Most of ChargePoint’s new chargers will be located in public areas like parking lots, and will be what’s known as Level 2 AC chargers, which operate on about 240 volts of alternating current power, say company officials. Some, however, will be direct current (DC) fast chargers, which can charge a car in minutes rather than hours.
The growth of electric cars in the United States has been steadily on the rise in most states. However, the vehicles still make up only a small fraction of the total number of cars on the road. Reasons for slow adoption include: vehicle costs, limitation of EV models and a dearth of charging infrastructure, which can lead to anxiety among drivers who fear a dead battery may leave them stranded.
Government and the private sector have been actively exploring projects to both incentivize home and workplace charging ports, as well as develop a broader network of public charging options, often in parking lots or even roadside “charging plazas.”
“We think that we’re going to grow in line with the adoption rate of EVs,” said Romano. “It will be something that kind of happens hand-in-hand, or in tandem, with the adoption rate of EVs.”
ChargePoint hopes to create an attractive business model for businesses to install charging infrastructure in parking lots, and rather than require a substantial amount of government subsidy to get it done, get businesses to directly embrace it, Romano explained.
Today’s EV drivers — largely seen as early adopters — are inclined to recharge their cars at home. That option is often convenient, but it's often the only choice since charging infrastructure is not as widespread as gas stations. However, if EVs are to take on a mass-market appeal, charging them will have to become an afterthought where all that’s needed is a quick pull into a charging plaza, said David Finn, CEO and co-founder of Tritium, in a recent interview with Government Technology.

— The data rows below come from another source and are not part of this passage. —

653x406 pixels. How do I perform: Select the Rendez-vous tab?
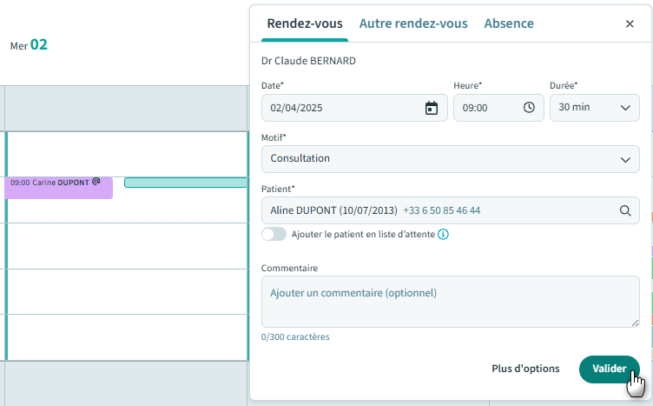(x=305, y=23)
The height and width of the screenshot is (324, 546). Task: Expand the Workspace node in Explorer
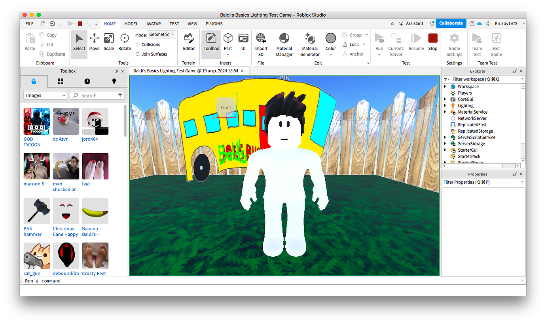click(445, 86)
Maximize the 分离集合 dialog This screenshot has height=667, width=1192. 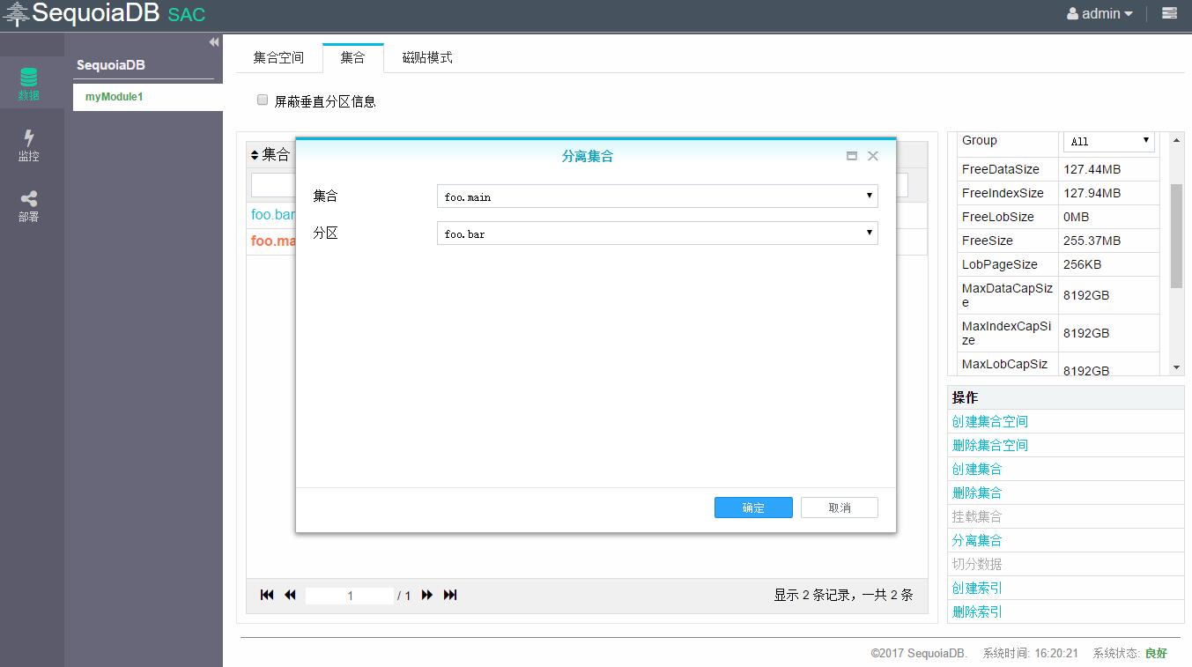coord(851,156)
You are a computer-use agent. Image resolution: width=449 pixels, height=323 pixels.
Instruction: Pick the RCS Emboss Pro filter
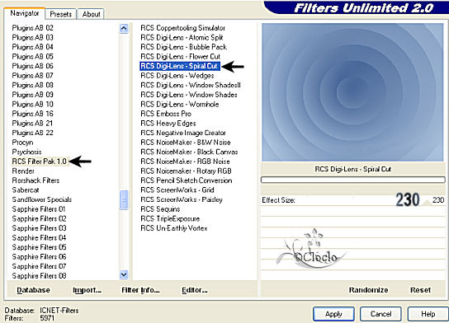pos(166,114)
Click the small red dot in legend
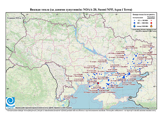The height and width of the screenshot is (115, 162). point(151,21)
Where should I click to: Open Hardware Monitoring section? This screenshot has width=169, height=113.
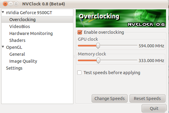click(31, 33)
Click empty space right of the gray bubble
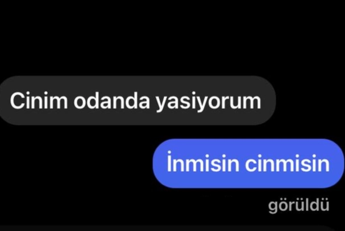345x231 pixels. 310,100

“When you start to move in to that 2, 3, 4 percent market penetration you start to get more of the early adopters, and they’re going to be more demanding in terms of flexibility,” he added.
Electrify America, a company formed in the wake of the far-reaching Volkswagen emissions tampering scandal in 2016, plans to fund the construction of 2,000 fast chargers across 484 sites in the next year.
Perhaps one of the most sizable shifts in EV adoption — and the development of charging infrastructure — will come when government fleets morph from gas-powered to electric. To aid this move, 19 cities and two counties have formed the Climate Mayors Electric Vehicle (EV) Purchasing Collaborative to create a “one-stop procurement portal” to offer cities access to competitively bid electric vehicles and charging infrastructure.
The 19 founding cities and two counties include: Aspen, Colo.; Austin, Texas; Burlington, Vt.; Chula Vista, Calif.; Cleveland and Cuyahoga County, Ohio; Fayetteville, N.C.; Houston; Jersey City, N.J.; Los Angeles; Long Beach and Los Angeles County, Calif.; Orlando, Fla.; Phoenix; Pittsburgh, Pa.; Portland, Ore.; Santa Monica, Calif.; San Diego; Yonkers and Rochester, N.Y.; and Washington, D.C.
The Climate Mayors’ cities have committed to the purchase of 376 EVs within the first year, and an investment of $11 million, according to a press release issued by the organization.
“By providing those cites with the right tools to make EV purchases and acquire charging infrastructure it will be more efficient and affordable for cities nationwide to make this shift, a critical step towards reducing our oil dependency and meeting the goals of the America’s Pledge on climate change,” said Ben Prochazka, vice president of the Electrification Coalition, in a statement. The Electrification Coalition, is a nonprofit charged with growing the adoption of electric cars and aiding in the development of the procurement platform.